:: Work to be completed ::
Which lines of the entries contain the string "will"? Please find them and copy them.

:: Task input ::
%%
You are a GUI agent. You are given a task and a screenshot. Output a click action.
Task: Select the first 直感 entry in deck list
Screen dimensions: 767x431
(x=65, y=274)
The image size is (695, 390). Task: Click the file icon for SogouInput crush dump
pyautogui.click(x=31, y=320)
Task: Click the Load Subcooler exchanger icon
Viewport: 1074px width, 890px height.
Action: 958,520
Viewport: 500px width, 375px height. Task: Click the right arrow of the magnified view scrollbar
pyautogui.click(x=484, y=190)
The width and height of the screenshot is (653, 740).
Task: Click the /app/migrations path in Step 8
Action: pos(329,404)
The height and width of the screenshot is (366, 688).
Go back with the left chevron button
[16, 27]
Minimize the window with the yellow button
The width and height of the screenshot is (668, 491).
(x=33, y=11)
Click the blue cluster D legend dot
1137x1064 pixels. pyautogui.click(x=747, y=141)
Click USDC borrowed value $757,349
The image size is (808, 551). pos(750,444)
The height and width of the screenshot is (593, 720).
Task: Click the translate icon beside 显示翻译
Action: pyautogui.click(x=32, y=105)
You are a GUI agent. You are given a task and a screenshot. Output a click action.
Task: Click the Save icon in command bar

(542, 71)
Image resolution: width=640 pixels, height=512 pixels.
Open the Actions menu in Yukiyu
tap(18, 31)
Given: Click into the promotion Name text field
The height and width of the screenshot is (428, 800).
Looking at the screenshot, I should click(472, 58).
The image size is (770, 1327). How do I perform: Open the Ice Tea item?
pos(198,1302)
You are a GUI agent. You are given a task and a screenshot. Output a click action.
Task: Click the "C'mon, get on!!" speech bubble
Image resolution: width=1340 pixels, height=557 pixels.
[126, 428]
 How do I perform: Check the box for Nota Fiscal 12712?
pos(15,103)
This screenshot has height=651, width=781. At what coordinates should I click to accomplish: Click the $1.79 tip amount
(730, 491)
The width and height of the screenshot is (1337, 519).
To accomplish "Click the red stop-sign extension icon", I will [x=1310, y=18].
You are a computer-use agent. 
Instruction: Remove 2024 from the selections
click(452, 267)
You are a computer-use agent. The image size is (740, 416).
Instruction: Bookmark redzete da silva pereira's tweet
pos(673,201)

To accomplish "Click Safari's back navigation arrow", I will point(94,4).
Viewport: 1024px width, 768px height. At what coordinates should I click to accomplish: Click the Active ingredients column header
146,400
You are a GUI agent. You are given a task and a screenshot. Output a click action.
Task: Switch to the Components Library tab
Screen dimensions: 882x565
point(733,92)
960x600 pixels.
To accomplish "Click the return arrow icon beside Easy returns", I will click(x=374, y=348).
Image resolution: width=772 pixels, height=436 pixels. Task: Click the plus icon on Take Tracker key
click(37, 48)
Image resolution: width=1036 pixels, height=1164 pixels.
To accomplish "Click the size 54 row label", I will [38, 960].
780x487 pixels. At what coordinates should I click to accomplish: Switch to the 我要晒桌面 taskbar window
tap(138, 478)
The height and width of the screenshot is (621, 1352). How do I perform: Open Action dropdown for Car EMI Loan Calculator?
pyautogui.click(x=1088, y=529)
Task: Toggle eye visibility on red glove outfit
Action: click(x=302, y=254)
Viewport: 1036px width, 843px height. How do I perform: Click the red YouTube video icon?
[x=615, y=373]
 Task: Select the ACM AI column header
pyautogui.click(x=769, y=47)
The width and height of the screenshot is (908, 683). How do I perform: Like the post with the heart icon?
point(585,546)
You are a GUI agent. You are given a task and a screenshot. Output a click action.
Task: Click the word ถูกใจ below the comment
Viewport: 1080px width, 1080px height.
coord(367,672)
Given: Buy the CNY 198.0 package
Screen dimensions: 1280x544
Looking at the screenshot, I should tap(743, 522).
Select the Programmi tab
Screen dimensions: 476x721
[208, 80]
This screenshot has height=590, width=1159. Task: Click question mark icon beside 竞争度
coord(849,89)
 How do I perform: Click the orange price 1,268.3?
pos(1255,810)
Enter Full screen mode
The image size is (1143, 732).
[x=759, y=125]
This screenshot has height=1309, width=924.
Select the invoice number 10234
%%
:: Solution for this exercise ::
To accomplish "Click the red stop-sign extension icon", I will [x=1310, y=18].
To accomplish "Click Safari's back navigation arrow", I will point(94,4).
To accomplish "Click the return arrow icon beside Easy returns", I will click(x=374, y=348).
To accomplish "Click the size 54 row label", I will [38, 960].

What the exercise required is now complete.